Jimena is situated in the Alcornocales National Park, an area of 170,000 hectares and one of Europe’s largest Mediterranean forests. The main species of tree is the cork oak, the bark of which is still cut revealing first the shiny crimson trunk that fades through ginger as the bark re-grows. Once the bark is cut the tree takes ten years to recover. Hidden away in the deep valleys and watercourses are some surprises. The terrain has produced a microclimate that, from the Tertiary period, has enabled some prehistoric plants to survive, there are varieties of alder, ash, laurel, hazel and rhododendron as well as several species of fern still growing and looking as they did 1.5 million years ago. One extraordinary species, Psilotum nudum, the fork or whisk fern was only discovered in 1965 by Betty Eleanor Gosset Molesworth Allen, a renowned English botanist. It is 300 million years old.

Moving on, through Jimena, we reach the road to Ubrique. Turning left here would take us, after a couple of kilometres, to the start of a walk that wends its way to the caves of Laja Alta. In the caves are paintings depicting sea scenes and Phoenician style ships.
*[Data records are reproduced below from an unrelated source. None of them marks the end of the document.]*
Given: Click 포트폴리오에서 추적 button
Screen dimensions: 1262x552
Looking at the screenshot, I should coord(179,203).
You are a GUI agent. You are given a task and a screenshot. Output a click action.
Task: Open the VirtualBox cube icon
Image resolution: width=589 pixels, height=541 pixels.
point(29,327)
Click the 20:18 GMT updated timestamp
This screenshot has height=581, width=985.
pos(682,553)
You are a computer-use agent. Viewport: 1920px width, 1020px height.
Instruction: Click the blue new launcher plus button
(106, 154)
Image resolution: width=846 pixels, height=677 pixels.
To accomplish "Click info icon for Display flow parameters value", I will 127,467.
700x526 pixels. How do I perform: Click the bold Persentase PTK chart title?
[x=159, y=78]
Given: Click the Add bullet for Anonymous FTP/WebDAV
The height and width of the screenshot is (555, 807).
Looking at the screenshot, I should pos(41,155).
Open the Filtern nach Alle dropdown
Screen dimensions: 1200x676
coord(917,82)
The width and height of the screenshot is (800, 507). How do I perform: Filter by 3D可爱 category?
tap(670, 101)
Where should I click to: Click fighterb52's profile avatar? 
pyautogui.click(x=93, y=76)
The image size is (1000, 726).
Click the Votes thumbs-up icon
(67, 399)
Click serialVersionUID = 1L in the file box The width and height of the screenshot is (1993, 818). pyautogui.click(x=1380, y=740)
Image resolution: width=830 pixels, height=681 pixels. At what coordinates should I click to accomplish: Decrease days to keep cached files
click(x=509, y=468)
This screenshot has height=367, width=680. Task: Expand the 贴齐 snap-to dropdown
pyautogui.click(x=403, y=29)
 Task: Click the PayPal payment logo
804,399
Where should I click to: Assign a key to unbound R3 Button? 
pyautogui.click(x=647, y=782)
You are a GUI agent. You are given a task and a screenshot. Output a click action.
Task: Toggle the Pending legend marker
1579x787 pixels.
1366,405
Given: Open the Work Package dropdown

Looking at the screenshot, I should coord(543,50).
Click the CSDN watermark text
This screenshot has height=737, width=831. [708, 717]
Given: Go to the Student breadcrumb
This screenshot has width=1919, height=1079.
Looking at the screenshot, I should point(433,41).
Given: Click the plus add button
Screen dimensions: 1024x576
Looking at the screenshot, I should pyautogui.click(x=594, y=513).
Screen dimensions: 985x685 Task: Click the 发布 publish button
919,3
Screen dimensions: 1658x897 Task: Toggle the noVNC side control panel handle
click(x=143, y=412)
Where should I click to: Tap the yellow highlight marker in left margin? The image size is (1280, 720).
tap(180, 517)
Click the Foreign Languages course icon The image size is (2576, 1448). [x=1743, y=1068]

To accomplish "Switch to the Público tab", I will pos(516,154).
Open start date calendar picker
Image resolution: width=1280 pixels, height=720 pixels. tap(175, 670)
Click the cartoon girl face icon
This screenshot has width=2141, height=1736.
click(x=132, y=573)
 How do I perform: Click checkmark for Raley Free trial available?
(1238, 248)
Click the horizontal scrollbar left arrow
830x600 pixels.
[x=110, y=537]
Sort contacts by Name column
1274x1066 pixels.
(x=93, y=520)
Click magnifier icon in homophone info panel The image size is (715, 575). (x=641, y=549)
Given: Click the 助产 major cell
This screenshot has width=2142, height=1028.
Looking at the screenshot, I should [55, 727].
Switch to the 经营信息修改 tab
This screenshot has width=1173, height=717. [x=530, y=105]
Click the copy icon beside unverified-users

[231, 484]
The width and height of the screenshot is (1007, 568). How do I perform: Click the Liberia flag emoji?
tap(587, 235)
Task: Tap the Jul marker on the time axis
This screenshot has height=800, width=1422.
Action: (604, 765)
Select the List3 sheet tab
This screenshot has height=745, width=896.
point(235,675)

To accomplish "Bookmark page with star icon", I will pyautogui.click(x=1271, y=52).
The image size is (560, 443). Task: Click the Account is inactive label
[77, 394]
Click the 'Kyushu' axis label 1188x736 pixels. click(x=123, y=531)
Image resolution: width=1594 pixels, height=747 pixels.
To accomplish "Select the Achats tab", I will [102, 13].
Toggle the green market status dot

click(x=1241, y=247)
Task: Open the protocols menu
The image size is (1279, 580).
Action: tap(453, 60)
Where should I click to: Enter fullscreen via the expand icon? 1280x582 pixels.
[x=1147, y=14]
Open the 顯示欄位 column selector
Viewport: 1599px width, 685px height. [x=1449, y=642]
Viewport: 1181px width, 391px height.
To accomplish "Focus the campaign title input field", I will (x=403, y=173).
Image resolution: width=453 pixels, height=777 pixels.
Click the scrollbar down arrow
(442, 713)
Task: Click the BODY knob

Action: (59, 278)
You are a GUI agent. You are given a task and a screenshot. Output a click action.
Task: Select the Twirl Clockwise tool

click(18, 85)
They date back to around 1,000 BC. We however turn right and soon reach the village of San Pablo de Buceite. At this point we rejoin the Rio Guadiaro and find, once again, orange orchards. There is also the Venta el Chute just before the bridge, a traditional Spanish venta, which provides a welcome refreshment break.

From San Pablo the road starts to climb. It is one of the official ‘Carratera Montana’ of Spain and, until only a few years ago, was a single-track road only really suitable for donkeys and pedestrians. The road now bypasses the village of Gaucin. This month however we return to the coast by turning right at the garage and right again following the signs for Manilva. We descend into the lush valley of the Genal river and then rapidly climb again. The mountain of Crestillina is to our left and if we are lucky we will see some of the Griffin Vultures that live on its crags.